■ EXTRACT:
------------------------------------------------------------------------

Salix, which has spent more than $50 million to license, develop and begin the manufacturing process for Fulyzaq, maintains in its recent court filing that there is no evidence supporting Napo’s claim that the company dragged its heels in completing the clinical trials and in submitting a new drug application to the FDA.

Outside of that bone of contention and the more than $160 million in damages Napo is seeking, there is a disagreement between the two parties over what their contract says in regards to Salix’s obligation to pursue the drug for other indications. According to Napo, Salix is required to commercialize Fulyzaq for use in people with IBS, and for pediatrics and infectious diarrhea. Salix insists its contractual responsibility ends with HIV and that pursuing the other indications is at the company’s discretion.

“Salix is following the same development strategy that Napo followed, which was to pursue approval of Fulyzaq for the treatment of diarrhea in HIV patients, first, and to get that on the market, which we’ve done,” Razi says. “And we’re now at the period where other options can be considered and can be addressed.”

Razi would not comment on whether there was research and development under way at Salix to pursue Fulyzaq for other indications.

------------------------------------------------------------------------

■ STORED DATA:

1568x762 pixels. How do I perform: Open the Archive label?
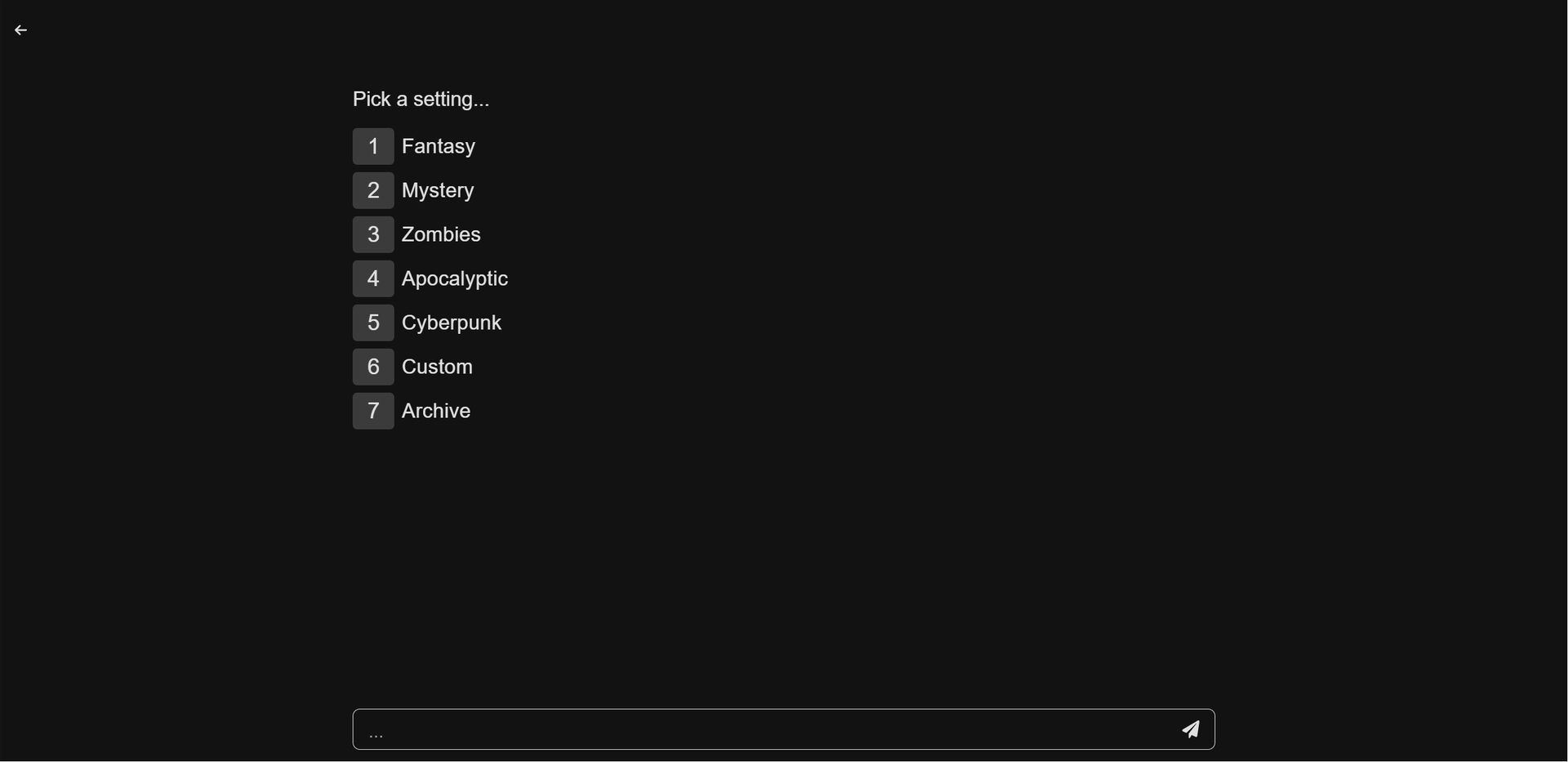436,412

------------------------------------------------------------------------

■ DIRECTIONS: Continue the article on the contract dispute between Salix and Napo over Fulyzaq, picking up right after its final sentence.

■ THE ANSWER:
Ultimately, Napo wants to sever ties with Salix and handle the sales and distribution of the drug itself until the biotech can get up and running with a new partner that, in the company’s view, can more effectively deliver Fulyzaq into the medicine cabinets of those who need it. Whether Napo may void its contract with Salix is up for the courts to decide.

As for the reasons why the drug is apparently only just now making it to market, Razi declined to elaborate beyond pointing to Salix’s $20 million investment in a manufacturing plant as an indication of the company’s commitment and stating:

“Salix has reasonably and appropriately timed its very significant manufacturing expenditures and investment to the development on the clinical and regulatory front. That prudent timing and planning is today bearing fruit for patients. Salix is doing everything in its power to get product to patients who need it, and patients who need it are receiving it.”